Realizing gels aren’t for all consumers, nail-care manufacturers offer alternatives such as nail dress stickers or polishes that provide a gel look. Polish market leader Sally Hansen boldly revamped its Complete Salon Manicure color line with a time-release, protective shine enhancer for a gel look. There are 49 shades, retailing for $7.99 each. Also, Sally Hansen is kicking off a campaign called “I Love Nail Art” to promote creative nail designs.
CCA Industries’ Gel Perfect is what Dunnan Edell, chief executive officer and president, calls a “hybrid” because it is a polish with a gel effect without the need for an LED. “More importantly, it dries rock solid and more completely so it is ding-proof,” he said of the product that retails for $6.99. To build upon the success, CCA is rolling out Gel Perfect French Strips and Tips.

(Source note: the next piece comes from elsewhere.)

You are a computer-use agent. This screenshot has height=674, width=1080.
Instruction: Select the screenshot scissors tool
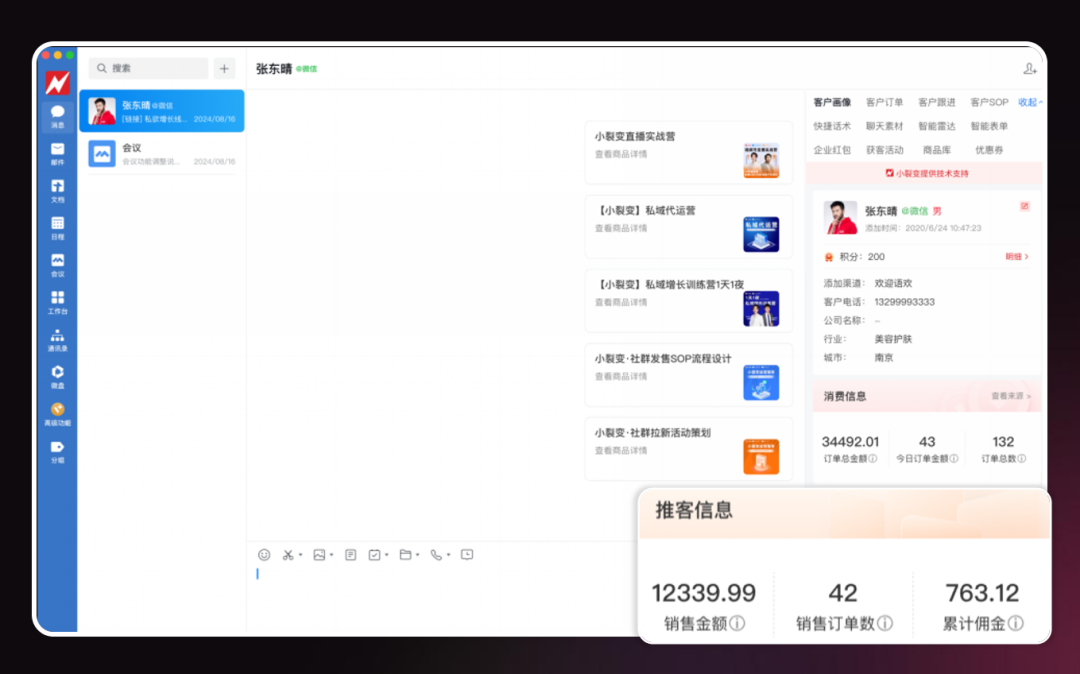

Decorative wraps applied to nails are also big business for Kiss, which is introducing a new, dual-end product that allows users to have a full-pattern manicure or a patterned French, which means women can get two looks in one package. Red Carpet Manicure also just added appliqués, gems and glitter products available at Ulta.
Major manufacturers can’t overlook the success niche brands recently have had in nail. L’Oréal added its own take on nail wraps with the Colour Riche Nail Lingerie collection. Essie has Nail Chic Style appliqués. Revlon is promoting a gel-like shine with its ColorStay collection, and Cover Girl’s Outlast nail polish has a glossy shine and built-in top coat. A retailer said Cover Girl is “evaluating” entering gels.
“It is about time Revlon and other major players started taking back the nail-color business,” said one retailer, who asked not to be named. “They let it slip by.”
Ulta’s Taake also thinks the future belongs to products that bring health benefits resembling what BB and CC creams have done to the face to the nail business, such as peptides to encourage strong nails. One indie brand, Duri Cosmetics, in fact, just snared a deal to ship its Rejuvacote to more than 2,700 Wal-Mart stores. The product is said to ward off dryness and stimulate nail growth. Retailers hope that growth isn’t only nails themselves, but nail care sales, too.
“Retailers are supporting the variety of brands and technologies. They don’t believe the business is slowing down,” said Barry Shields, marketing manager for Innovative Beauty Group, which markets Red Carpet. Also, more technology is in the pipeline to sustain growth. “Today we have 74 stockkeeping units; next year we will have 138. We’re going to help the consumer take it to the next level,” said
Shields. Specifically, Red Carpet Manicure recently added a USB port to its portable LED lights that cures gel nails. The company said it is the first of its kind on the market.